== Written problem ==
Rewrite the rows as a two-column CSV with the header request,answer. Begin at the line that contains "Click the QA" and stop after the line that contains "point(911,521)". Give one CSV line per request: put its text and its answer each in one quoted field, with line breaks turned into spaces.
-=-=-=-=-
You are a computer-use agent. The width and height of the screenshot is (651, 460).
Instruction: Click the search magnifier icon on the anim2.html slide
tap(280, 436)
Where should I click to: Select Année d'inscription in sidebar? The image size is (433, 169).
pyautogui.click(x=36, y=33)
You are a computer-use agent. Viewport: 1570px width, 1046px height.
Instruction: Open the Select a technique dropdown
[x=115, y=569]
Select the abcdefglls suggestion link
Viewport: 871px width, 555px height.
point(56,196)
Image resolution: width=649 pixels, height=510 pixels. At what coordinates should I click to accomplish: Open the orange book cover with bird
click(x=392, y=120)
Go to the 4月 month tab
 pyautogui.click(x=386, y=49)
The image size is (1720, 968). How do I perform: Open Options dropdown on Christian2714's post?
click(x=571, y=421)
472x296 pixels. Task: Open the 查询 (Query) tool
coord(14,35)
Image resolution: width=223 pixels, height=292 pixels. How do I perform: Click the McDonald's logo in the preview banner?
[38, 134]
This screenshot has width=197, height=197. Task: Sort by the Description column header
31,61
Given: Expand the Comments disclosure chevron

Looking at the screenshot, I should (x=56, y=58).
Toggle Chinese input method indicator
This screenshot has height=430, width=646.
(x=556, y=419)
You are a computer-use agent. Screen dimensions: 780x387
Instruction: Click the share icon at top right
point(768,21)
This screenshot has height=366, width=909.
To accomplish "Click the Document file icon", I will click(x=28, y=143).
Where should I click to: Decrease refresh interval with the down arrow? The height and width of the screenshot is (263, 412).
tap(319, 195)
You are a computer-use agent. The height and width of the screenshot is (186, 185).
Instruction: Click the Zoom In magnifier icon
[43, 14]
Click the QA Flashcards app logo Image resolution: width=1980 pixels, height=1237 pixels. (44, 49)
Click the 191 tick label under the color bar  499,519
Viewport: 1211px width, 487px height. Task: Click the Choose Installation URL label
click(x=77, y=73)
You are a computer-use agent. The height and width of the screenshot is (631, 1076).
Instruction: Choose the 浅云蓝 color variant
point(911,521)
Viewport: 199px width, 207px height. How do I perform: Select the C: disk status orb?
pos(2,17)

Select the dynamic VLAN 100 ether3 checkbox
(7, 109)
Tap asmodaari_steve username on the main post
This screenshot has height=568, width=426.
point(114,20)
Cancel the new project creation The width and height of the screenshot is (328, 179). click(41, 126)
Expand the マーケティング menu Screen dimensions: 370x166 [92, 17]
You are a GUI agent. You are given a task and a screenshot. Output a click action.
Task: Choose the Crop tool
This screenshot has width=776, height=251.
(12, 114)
-=-=-=-=-
== Full response ==
request,answer
"Click the QA Flashcards app logo Image resolution: width=1980 pixels, height=1237 pixels.","(44, 49)"
"Click the 191 tick label under the color bar","499,519"
"Viewport: 1211px width, 487px height. Task: Click the Choose Installation URL label","click(x=77, y=73)"
"You are a computer-use agent. The height and width of the screenshot is (631, 1076). Instruction: Choose the 浅云蓝 color variant","point(911,521)"